((

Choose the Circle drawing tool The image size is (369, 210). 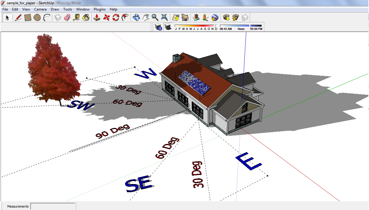(x=37, y=18)
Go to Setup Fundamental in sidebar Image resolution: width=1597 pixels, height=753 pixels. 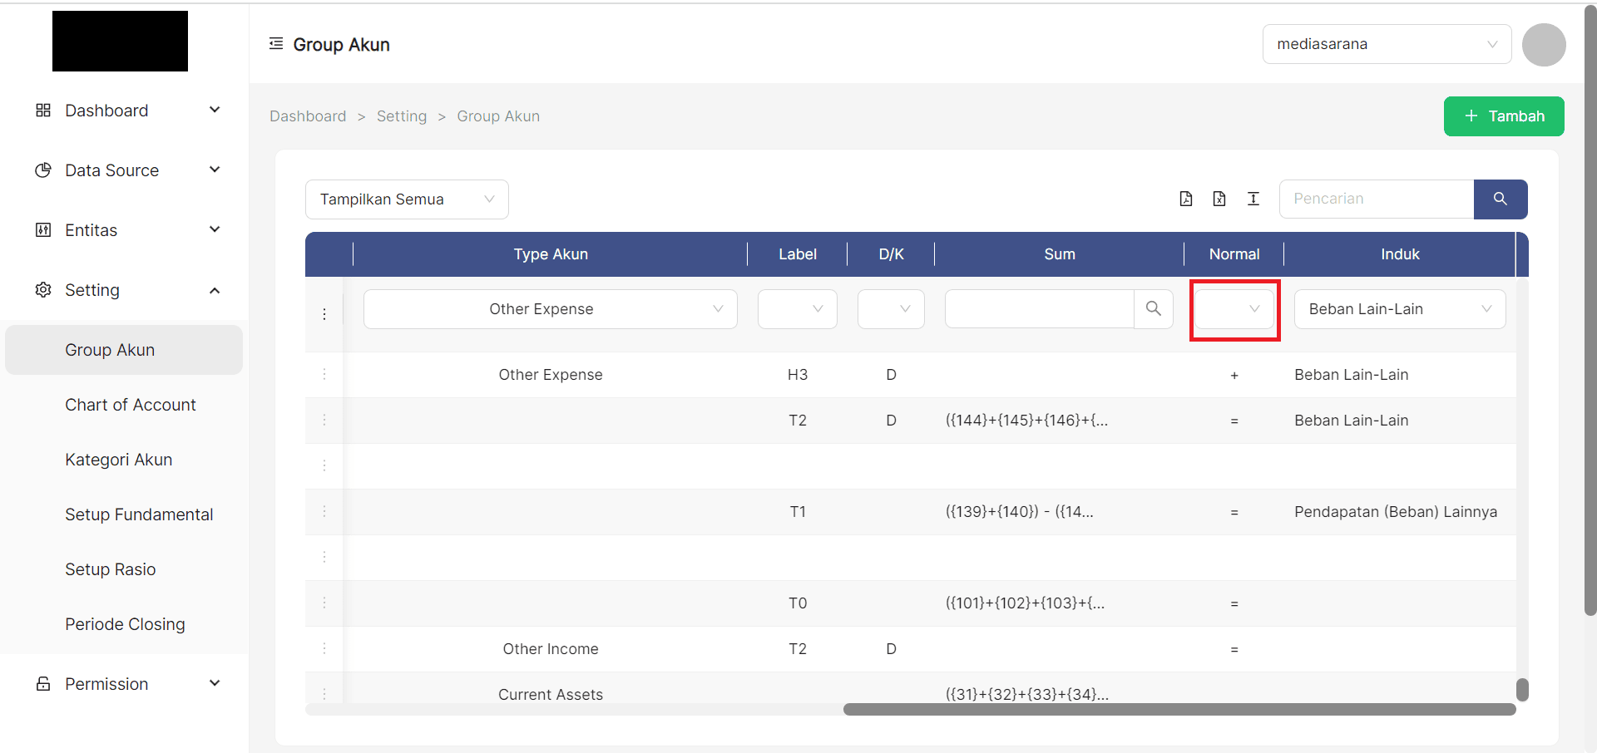point(139,514)
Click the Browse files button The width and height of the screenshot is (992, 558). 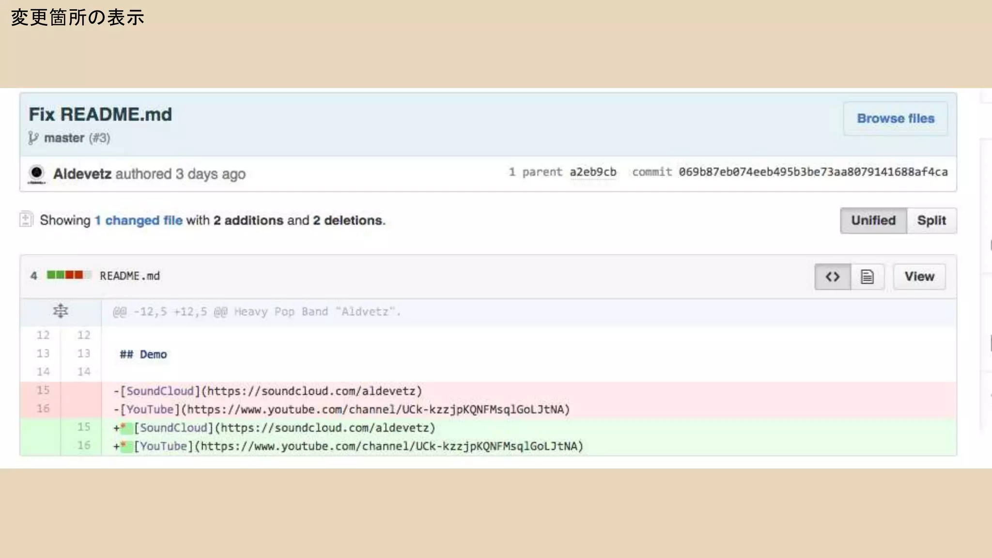[x=895, y=118]
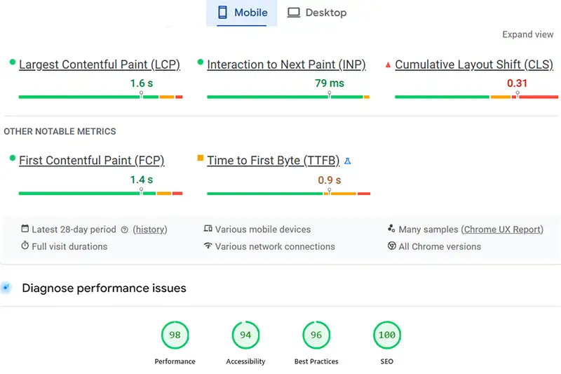Click the experimental flask icon beside TTFB
This screenshot has width=561, height=374.
tap(347, 161)
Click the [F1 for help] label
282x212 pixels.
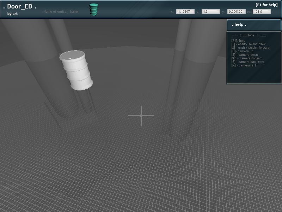point(266,5)
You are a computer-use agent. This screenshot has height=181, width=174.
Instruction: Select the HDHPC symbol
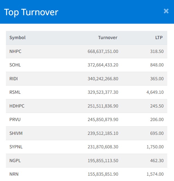coord(16,106)
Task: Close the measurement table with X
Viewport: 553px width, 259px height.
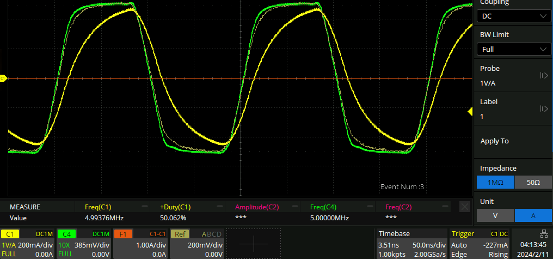Action: (x=464, y=207)
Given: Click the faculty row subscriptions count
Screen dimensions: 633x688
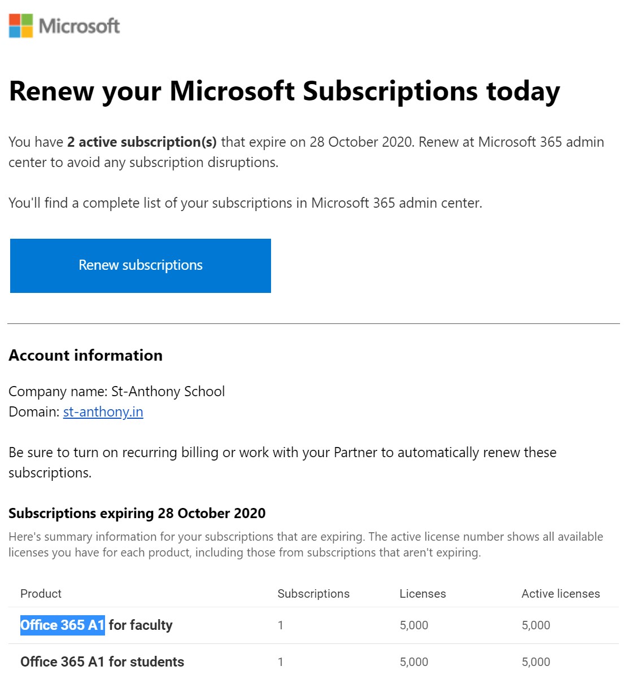Looking at the screenshot, I should [x=281, y=625].

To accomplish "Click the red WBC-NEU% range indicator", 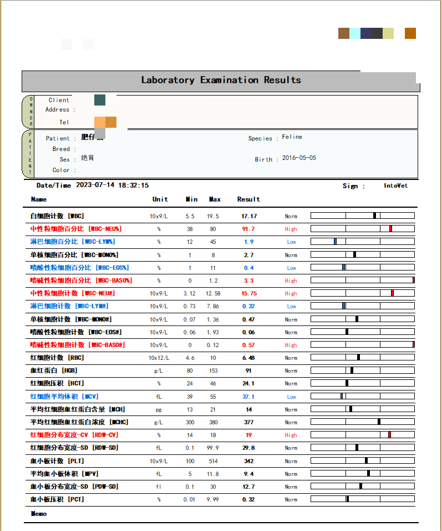I will pos(390,229).
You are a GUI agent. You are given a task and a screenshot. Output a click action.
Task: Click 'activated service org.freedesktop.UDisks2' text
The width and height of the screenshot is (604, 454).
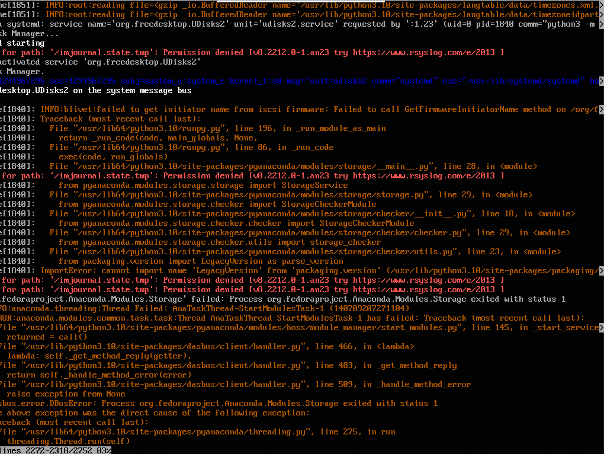coord(101,62)
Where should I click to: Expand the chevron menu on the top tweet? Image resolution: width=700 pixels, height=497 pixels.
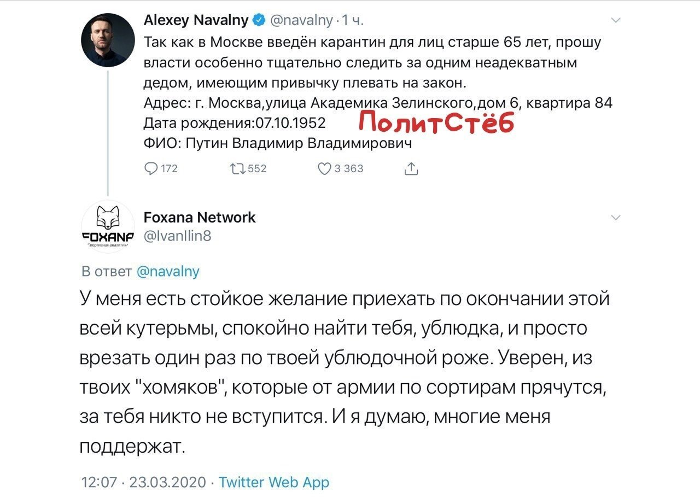(615, 21)
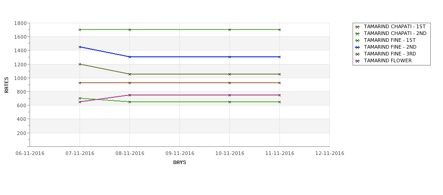Image resolution: width=443 pixels, height=195 pixels.
Task: Click the RATES y-axis title
Action: coord(6,85)
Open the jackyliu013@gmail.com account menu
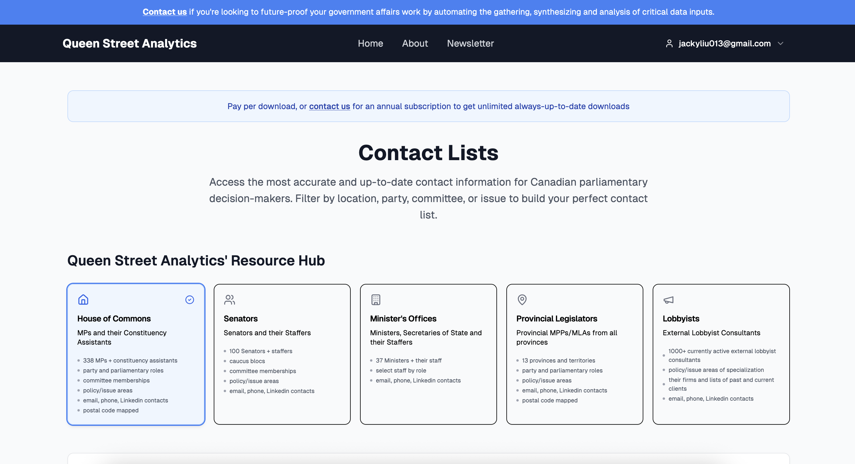Screen dimensions: 855x464 (x=724, y=43)
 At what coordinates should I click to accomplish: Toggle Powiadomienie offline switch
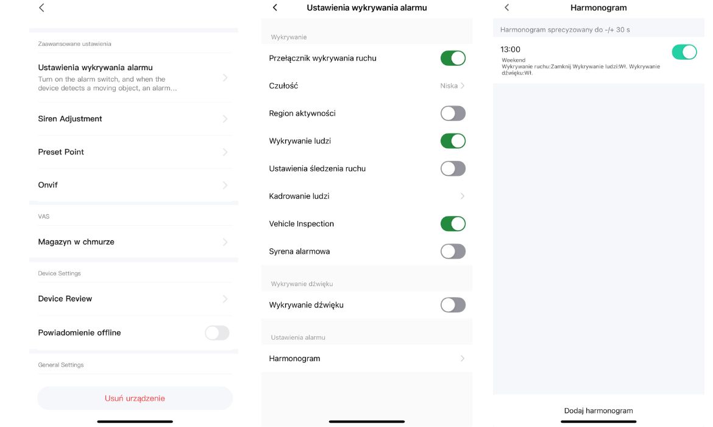pos(217,332)
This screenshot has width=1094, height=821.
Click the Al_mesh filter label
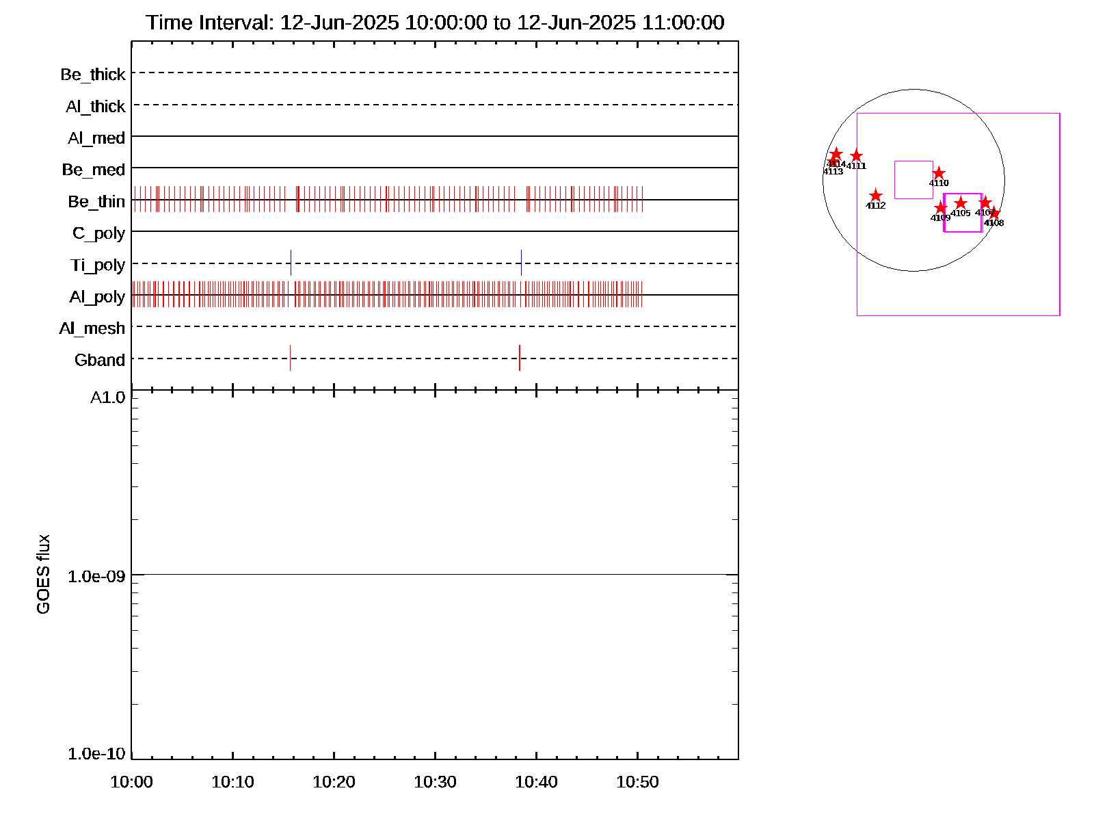click(x=92, y=328)
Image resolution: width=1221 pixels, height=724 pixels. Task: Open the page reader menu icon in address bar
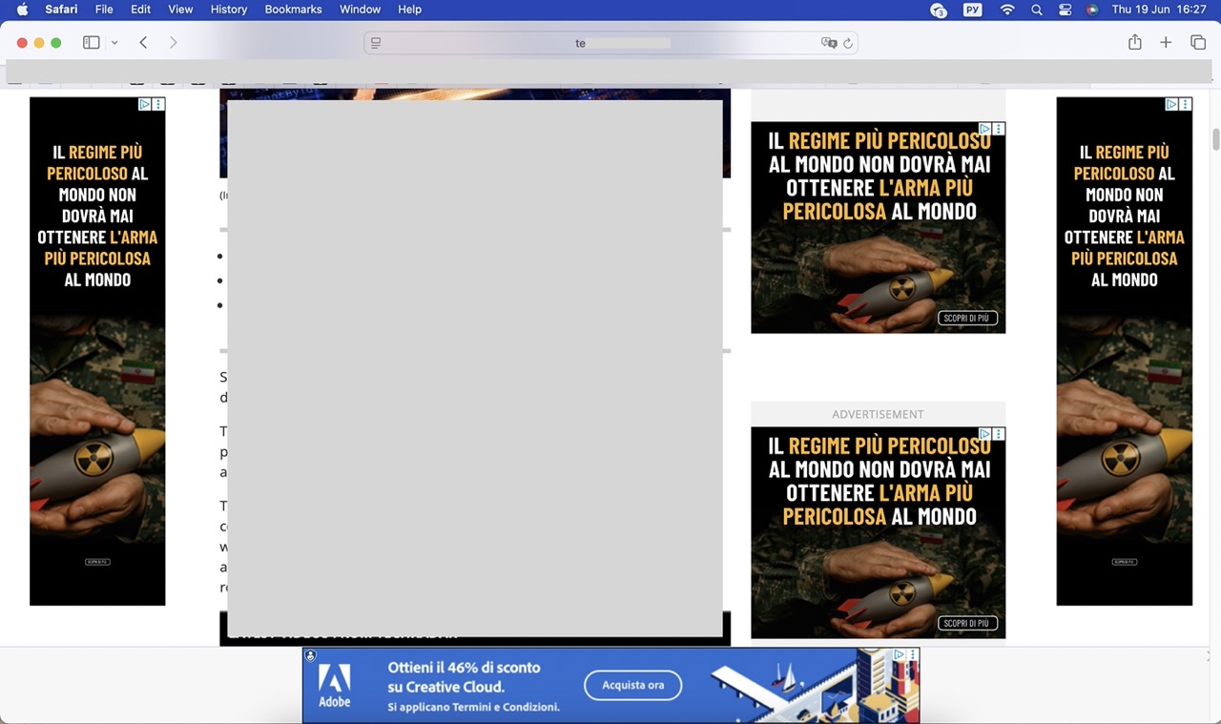376,43

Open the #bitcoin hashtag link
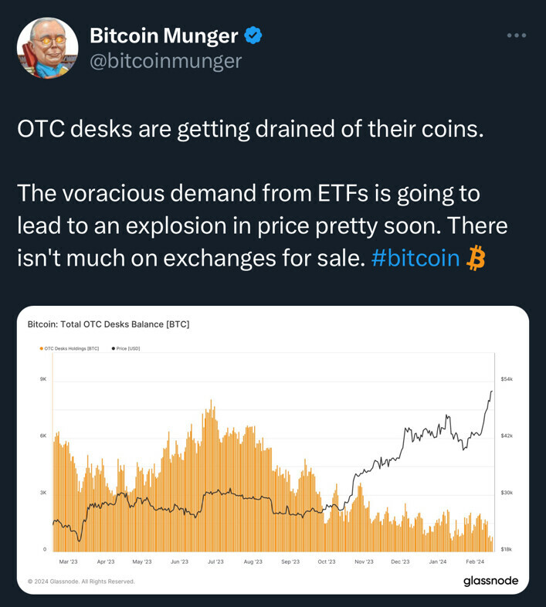pos(415,259)
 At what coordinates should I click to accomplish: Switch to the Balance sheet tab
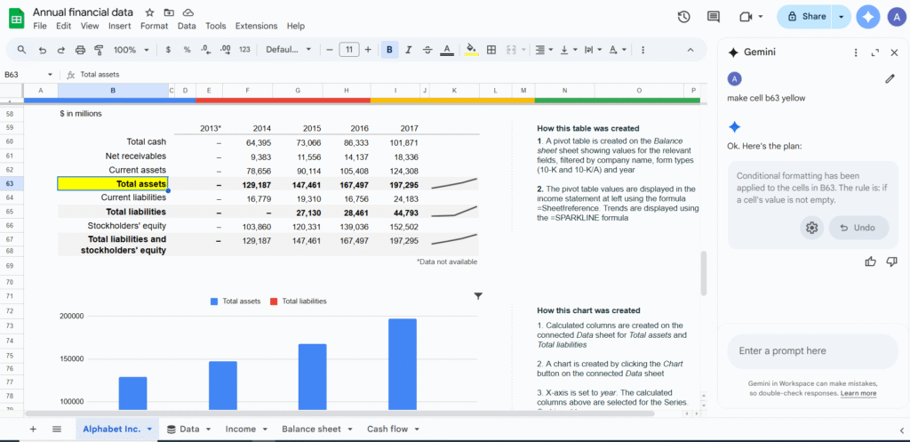311,429
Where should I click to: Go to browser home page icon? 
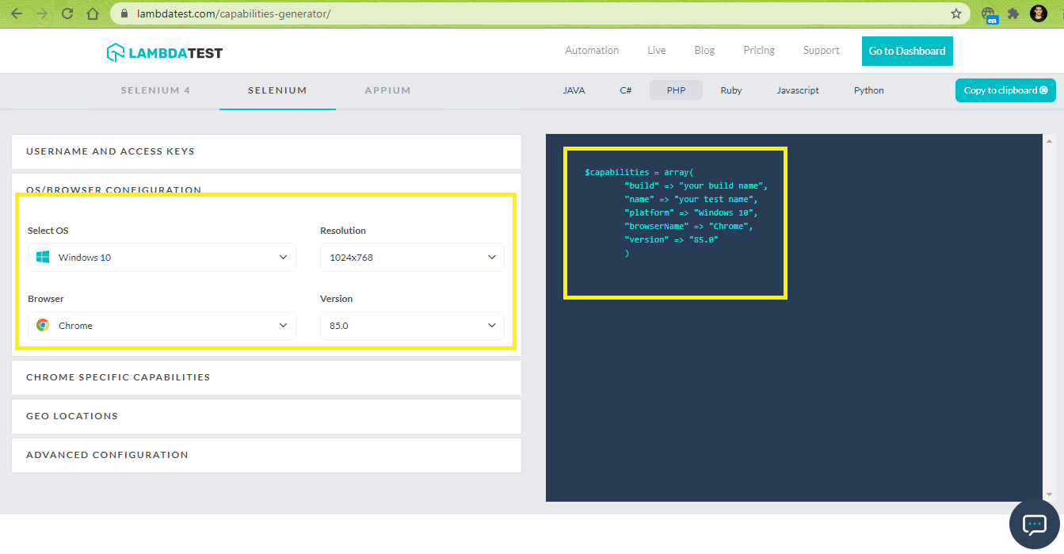pyautogui.click(x=93, y=13)
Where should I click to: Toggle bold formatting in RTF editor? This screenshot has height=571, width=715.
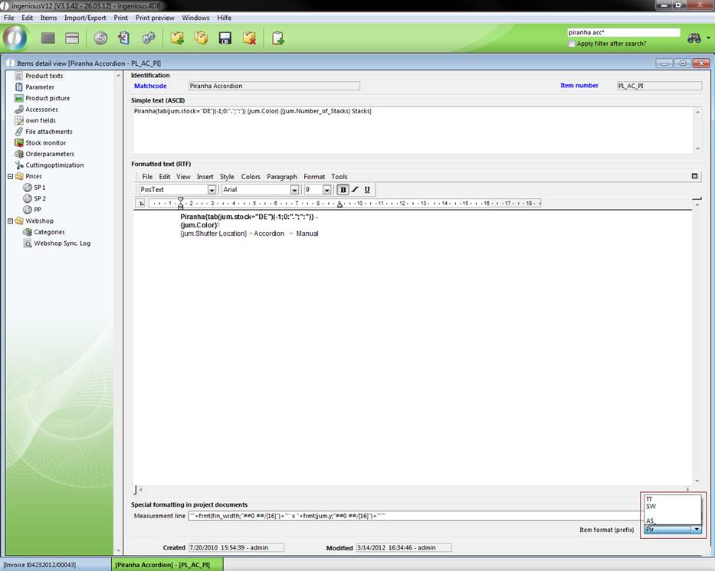343,190
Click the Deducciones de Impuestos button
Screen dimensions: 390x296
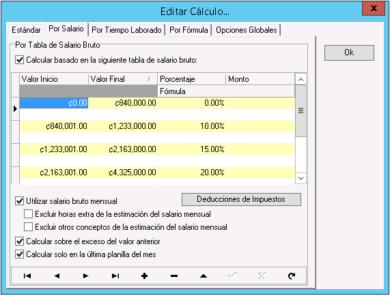click(241, 199)
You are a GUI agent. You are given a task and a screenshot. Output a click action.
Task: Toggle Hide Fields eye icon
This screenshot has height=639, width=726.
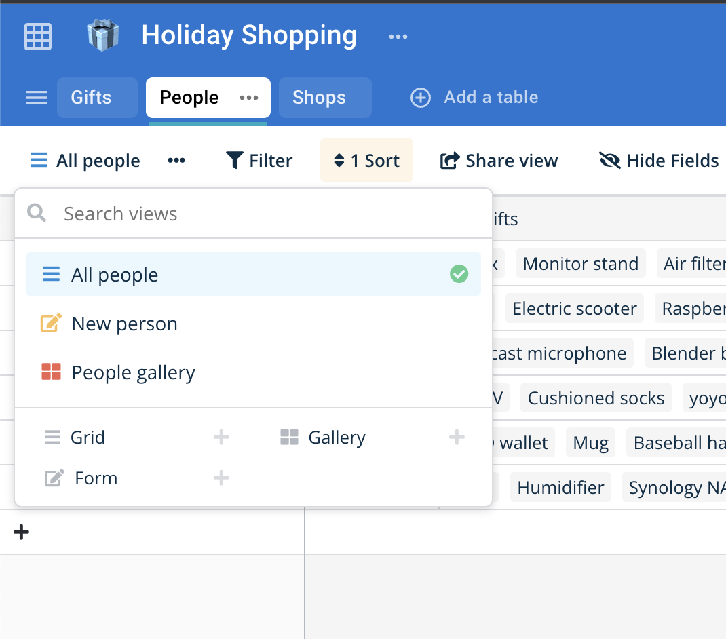click(610, 161)
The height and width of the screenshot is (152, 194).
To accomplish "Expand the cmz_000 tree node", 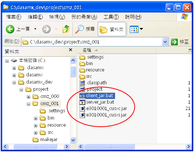I will (x=28, y=97).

))

Problem statement — Return the items from the line containing "Where should I click to: Go" through the line containing "click(241, 199)", copied verbatim, with the pictures left out.

Answer to the problem —
Where should I click to: Go to browser home page icon? 
pyautogui.click(x=93, y=13)
Where should I click to: Toggle bold formatting in RTF editor? This screenshot has height=571, width=715.
343,190
Click the Deducciones de Impuestos button
Screen dimensions: 390x296
click(241, 199)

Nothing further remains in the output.